▶ **DOCUMENT SECTION**:
---+---
Derek. I remember someone selling Newspapers across the road from the Raven, cannot say if it was a man or woman, I thought that years ago it was a good pitch for the Delta Metal Company. There was a man with the nickname of "Blackbat" used to sell around the streets ( Sports newspapers ?) Everyone knew him, I think there was something in the local newspapers years ago when he died.

Hi there,
I remember "BLACKBAT" he used to come down Cromwell St. shouting Argus, but the way he pronounced it was more like arse cut.
He sat on our front step one evening (must have been summer) and proceeded to unwrap a newspaper package which contained (wait for it) a sheeps head, half a loaf, and a lump of margarine, he then took a bite from the head, a bite from the bread and a bite from the loaf til he'd more or less demolished the lot.
He always looked like a chimney sweep, hence the name Blackbat.
fond memories, regards John.
 
Hi, Ger22Van,
Thanks for your remark about my post.

Sorry. I didn't know anyone from Coleman Street, and I have no memory of a Jimmy Walters, at all.

Regards,

Jim Pedley (pedlarman)
 
Looking at the old drawing of Vauxhall Gardens. Is that the corner of Great Brook Street and Vauxhall Road looking towards the west. The barracks being behind the far trees and the building in the foreground at the top of the drive being the vicarage. Great Brook Street does not quite seem to come through to Vauxhall Road at that time.
On the 1890 survey some of the trees still seem to remain and the drive to the rear of the vicarage from supposedly Vauxhall Street still remains. Do any of the photographs represent any of the buildings in the drawing.
 
Hi, pmc1947,

Yes. Sure thing. "The Raven" stood on the corner of Dartmouth Street and Gt. Lister Street. I know for certain because my Dad, Jim, worked there in the evenings as a BARMan from time to time.

But he used to share his talents between "The Welcome" on the corner of Adams Street and Gt. Lister Street, and "The New Inns", on the corner of Windsor Street and Gt. Lister Street...!
---+---
[Part of a data file]
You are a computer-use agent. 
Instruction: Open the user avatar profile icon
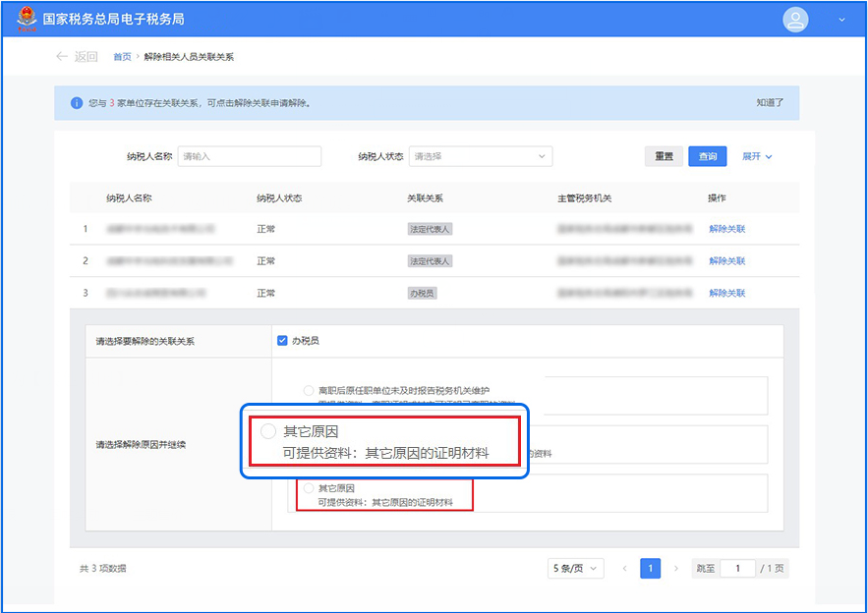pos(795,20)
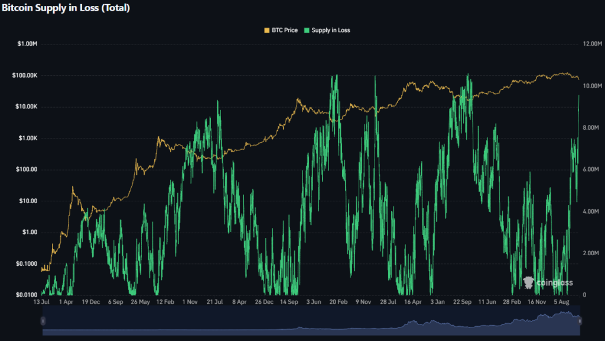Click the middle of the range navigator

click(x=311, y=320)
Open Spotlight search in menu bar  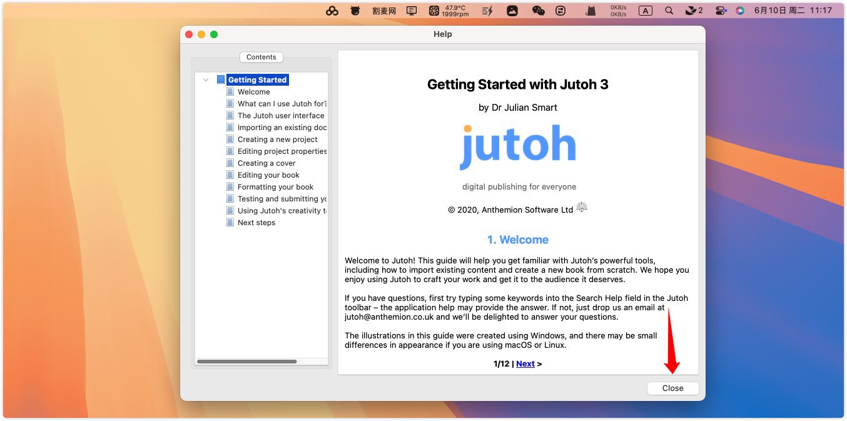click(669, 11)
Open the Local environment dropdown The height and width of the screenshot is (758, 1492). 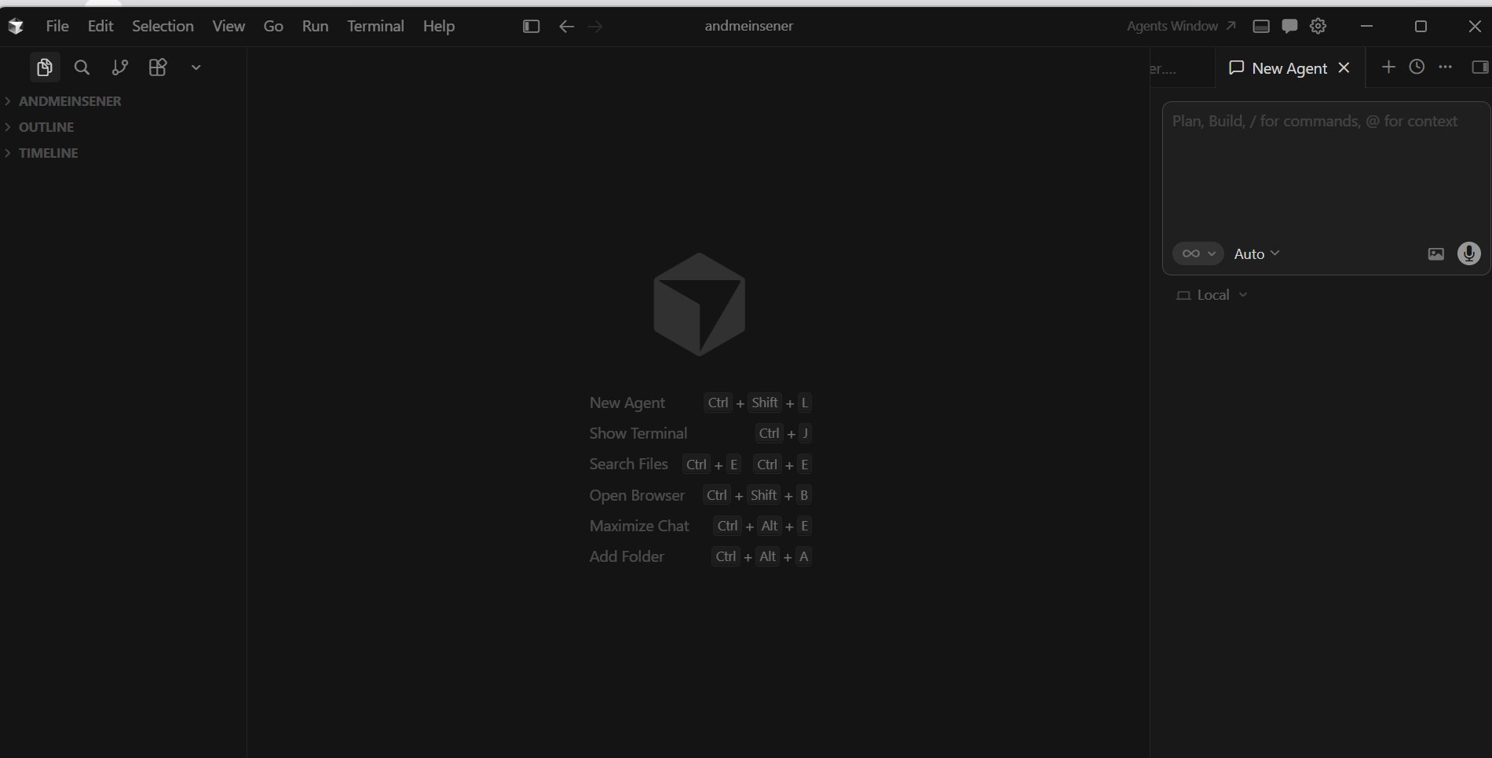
---+---
Reproduce the passage of the forum thread above that opens with the words "Sorry. I didn't" and closes with "at that time.".

Sorry. I didn't know anyone from Coleman Street, and I have no memory of a Jimmy Walters, at all.

Regards,

Jim Pedley (pedlarman)
 
Looking at the old drawing of Vauxhall Gardens. Is that the corner of Great Brook Street and Vauxhall Road looking towards the west. The barracks being behind the far trees and the building in the foreground at the top of the drive being the vicarage. Great Brook Street does not quite seem to come through to Vauxhall Road at that time.